John Ostrander & Jan Duursema, Star Wars–Legacy 1: Broken
Long, long ago, in a galaxy far, far away, the Alliance brought down the Empire and restored peace to its worlds ... for a while. Now the Sith have returned, fomenting a civil war and the destruction of the Jedi in order to rule over a reconstituted Empire. Only the last Skywalker can stand against them, but he's seen too much death to care anymore. I don't particularly care myself: I enjoyed the original Star Wars films, but haven't found much enjoyment in the novels, for some reason. I'm also not a fan of cynical young men griping angstily about how destiny has screwed them over -- unless the griping is written very well, I'd rather they just got on with saving the galaxy. For my money, the best scene in this installment is when Luke Skywalker shows up to tell his descendant to get his head out of his fundament. The art's of a style I'm not particularly fond of, either: the kind of realism that pays far too much attention to jutting bone structures and heavy musculature. Yawn. Not to my taste, but not awful, either.
岩永 亮太郎 [Iwanaga Ryotaro], Pumpkin Scissors 3 (tr. Ikoi Hiroe)

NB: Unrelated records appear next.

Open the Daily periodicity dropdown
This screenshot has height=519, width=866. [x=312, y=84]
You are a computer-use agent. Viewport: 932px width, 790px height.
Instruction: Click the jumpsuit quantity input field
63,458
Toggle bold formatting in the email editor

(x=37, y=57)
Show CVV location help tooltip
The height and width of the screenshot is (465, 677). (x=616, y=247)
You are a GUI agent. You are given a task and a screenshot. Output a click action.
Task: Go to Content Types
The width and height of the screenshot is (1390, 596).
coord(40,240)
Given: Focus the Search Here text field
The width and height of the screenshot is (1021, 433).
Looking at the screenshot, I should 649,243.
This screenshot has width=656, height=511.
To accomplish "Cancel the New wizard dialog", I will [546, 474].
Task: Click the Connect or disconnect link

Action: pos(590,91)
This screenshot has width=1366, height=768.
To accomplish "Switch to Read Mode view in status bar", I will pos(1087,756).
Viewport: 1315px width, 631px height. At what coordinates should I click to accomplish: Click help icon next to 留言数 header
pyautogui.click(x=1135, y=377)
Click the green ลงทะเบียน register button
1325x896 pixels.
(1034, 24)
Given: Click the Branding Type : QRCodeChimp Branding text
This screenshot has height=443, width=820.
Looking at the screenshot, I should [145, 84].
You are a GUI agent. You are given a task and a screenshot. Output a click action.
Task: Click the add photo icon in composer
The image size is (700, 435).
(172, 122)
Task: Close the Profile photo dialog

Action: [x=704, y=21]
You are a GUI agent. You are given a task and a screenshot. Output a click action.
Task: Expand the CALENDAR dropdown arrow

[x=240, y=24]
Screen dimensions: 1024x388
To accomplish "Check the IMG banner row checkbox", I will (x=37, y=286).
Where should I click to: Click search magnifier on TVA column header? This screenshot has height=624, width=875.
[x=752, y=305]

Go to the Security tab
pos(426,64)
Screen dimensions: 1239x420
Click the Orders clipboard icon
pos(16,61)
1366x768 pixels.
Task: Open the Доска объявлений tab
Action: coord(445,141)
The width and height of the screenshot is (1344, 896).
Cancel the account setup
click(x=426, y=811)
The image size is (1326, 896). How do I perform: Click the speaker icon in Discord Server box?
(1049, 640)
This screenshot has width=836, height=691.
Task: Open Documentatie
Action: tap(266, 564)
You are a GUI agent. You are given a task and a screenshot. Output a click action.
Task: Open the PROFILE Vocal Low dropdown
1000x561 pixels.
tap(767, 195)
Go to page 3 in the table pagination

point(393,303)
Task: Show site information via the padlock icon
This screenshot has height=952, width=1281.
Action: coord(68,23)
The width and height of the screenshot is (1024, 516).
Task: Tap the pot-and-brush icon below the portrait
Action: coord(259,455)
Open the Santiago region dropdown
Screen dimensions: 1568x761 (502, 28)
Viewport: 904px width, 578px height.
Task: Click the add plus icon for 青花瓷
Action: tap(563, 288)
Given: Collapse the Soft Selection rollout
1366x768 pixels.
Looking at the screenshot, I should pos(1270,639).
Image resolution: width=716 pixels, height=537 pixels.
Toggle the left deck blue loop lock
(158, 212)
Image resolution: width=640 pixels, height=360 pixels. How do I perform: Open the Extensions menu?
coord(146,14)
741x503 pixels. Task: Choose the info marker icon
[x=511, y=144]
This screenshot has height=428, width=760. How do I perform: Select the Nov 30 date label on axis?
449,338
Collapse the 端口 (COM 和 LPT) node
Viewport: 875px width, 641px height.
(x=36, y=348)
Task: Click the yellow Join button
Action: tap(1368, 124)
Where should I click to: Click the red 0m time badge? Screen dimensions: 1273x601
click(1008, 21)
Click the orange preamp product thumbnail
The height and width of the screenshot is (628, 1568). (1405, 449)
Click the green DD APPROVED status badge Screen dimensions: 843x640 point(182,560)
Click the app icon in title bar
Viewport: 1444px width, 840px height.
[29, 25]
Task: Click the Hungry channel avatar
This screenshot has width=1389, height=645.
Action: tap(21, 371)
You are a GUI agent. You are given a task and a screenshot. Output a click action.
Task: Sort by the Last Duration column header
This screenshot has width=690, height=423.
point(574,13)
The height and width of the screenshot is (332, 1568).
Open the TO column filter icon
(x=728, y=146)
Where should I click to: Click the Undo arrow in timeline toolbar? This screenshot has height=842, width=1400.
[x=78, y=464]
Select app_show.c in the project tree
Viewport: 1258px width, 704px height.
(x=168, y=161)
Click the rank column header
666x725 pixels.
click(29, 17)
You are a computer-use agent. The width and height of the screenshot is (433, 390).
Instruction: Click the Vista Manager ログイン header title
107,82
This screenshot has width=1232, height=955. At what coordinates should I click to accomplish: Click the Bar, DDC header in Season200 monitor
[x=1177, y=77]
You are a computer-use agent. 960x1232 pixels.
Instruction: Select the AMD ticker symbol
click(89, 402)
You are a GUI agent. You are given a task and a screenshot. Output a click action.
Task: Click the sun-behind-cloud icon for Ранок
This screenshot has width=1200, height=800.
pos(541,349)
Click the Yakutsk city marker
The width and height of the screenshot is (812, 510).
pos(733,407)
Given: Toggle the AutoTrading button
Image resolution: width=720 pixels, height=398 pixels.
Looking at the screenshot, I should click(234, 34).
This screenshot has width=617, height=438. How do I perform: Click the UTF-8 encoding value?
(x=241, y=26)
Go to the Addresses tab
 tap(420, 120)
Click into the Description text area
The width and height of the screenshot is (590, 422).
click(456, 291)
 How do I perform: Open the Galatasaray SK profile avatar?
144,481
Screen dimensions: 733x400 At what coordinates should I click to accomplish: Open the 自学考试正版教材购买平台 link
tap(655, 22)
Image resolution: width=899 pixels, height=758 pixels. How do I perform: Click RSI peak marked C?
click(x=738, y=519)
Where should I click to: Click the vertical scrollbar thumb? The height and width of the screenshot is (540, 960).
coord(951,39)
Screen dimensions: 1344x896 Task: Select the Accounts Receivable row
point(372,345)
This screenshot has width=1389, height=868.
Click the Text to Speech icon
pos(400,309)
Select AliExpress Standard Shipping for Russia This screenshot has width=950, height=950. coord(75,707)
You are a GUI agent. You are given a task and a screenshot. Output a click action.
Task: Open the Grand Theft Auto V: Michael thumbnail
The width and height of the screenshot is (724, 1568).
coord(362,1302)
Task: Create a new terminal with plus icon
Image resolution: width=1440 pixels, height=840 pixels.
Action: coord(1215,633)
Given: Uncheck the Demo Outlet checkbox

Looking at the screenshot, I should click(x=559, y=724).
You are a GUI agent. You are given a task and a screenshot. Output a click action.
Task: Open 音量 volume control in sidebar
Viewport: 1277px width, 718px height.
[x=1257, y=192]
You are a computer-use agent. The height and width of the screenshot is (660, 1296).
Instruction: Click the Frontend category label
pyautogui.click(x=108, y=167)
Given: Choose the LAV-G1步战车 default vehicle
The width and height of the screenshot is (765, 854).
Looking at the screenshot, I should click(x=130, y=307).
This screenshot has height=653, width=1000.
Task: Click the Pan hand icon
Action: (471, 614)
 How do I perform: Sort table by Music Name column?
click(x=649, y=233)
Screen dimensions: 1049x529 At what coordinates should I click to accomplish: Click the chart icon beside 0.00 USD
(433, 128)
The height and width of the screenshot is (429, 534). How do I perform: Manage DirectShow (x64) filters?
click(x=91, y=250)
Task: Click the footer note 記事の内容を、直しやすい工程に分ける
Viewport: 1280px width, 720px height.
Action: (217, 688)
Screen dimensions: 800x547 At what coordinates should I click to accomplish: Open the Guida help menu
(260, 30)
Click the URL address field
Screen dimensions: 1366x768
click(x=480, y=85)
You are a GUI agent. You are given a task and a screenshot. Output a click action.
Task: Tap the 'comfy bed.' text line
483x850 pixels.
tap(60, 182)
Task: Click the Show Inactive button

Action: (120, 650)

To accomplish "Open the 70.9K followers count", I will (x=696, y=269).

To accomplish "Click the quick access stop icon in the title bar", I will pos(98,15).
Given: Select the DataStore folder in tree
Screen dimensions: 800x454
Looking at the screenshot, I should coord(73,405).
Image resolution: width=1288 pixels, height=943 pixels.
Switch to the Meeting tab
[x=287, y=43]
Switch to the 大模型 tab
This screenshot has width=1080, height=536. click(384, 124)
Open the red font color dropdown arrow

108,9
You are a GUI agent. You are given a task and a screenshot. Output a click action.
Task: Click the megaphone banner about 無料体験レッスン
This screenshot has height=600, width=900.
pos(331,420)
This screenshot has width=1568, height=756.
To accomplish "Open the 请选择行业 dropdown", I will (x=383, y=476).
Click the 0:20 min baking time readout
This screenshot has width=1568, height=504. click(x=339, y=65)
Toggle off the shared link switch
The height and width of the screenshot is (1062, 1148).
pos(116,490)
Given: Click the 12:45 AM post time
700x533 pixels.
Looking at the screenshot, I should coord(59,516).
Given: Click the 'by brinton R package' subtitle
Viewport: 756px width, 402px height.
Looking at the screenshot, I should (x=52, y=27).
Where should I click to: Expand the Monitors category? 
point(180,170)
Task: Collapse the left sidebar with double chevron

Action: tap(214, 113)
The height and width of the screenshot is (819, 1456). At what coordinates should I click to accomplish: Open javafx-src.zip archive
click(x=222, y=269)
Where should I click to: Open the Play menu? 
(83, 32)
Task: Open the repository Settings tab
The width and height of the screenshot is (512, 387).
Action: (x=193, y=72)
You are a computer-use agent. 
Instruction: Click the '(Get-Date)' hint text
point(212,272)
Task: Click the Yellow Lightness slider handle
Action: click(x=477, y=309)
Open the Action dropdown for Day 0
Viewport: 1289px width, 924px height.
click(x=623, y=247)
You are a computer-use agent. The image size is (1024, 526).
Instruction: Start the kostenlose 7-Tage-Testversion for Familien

Pursuing hints of a drug and weapons cartel operating out of the sewers, Imperial Army State Section III (aka Pumpkin Scissors) finds its investigations literally blocked by State Section I's Claymores, whose orders are to kill the druglords, not interrogate them. Then the action shifts from the battlefield to the ballroom, as Lieutenant Alice Malvin is summoned to fulfill her duty as a daughter of one of the Thirteen Appointed Families and meet her fiancé, Lord Lionel Taylor -- a duty she undertakes reluctantly. The conspiracy hinted at in volumes 1 and 2 gets fleshed out a bit more here, to the extent that it develops a name (the Sterling Wheel) and some Batman-style villains to personify it. Machs' character arc from the previous installment, in which he had to decide whether to trust the taciturn Oland, gets some more payoff here as the two of them descend into the sewers while Alice fights a holding action behind them. Oland himself is nicely conflicted, recognizing in one of their enemies a man like himself, scarred by the experiments that created them both to be more killing machine than human. The art's still a bit clunky, as are some of the tone transitions (particularly the abruptness with which Alice's engagement is introduced). Iwanaga's not much at home among the nobility (or women); his military and lower-class (male) characters have a lot more life to them. But I'm not expecting more from this than entertainment, and I'm getting that. Still provisionally recommended as mind candy.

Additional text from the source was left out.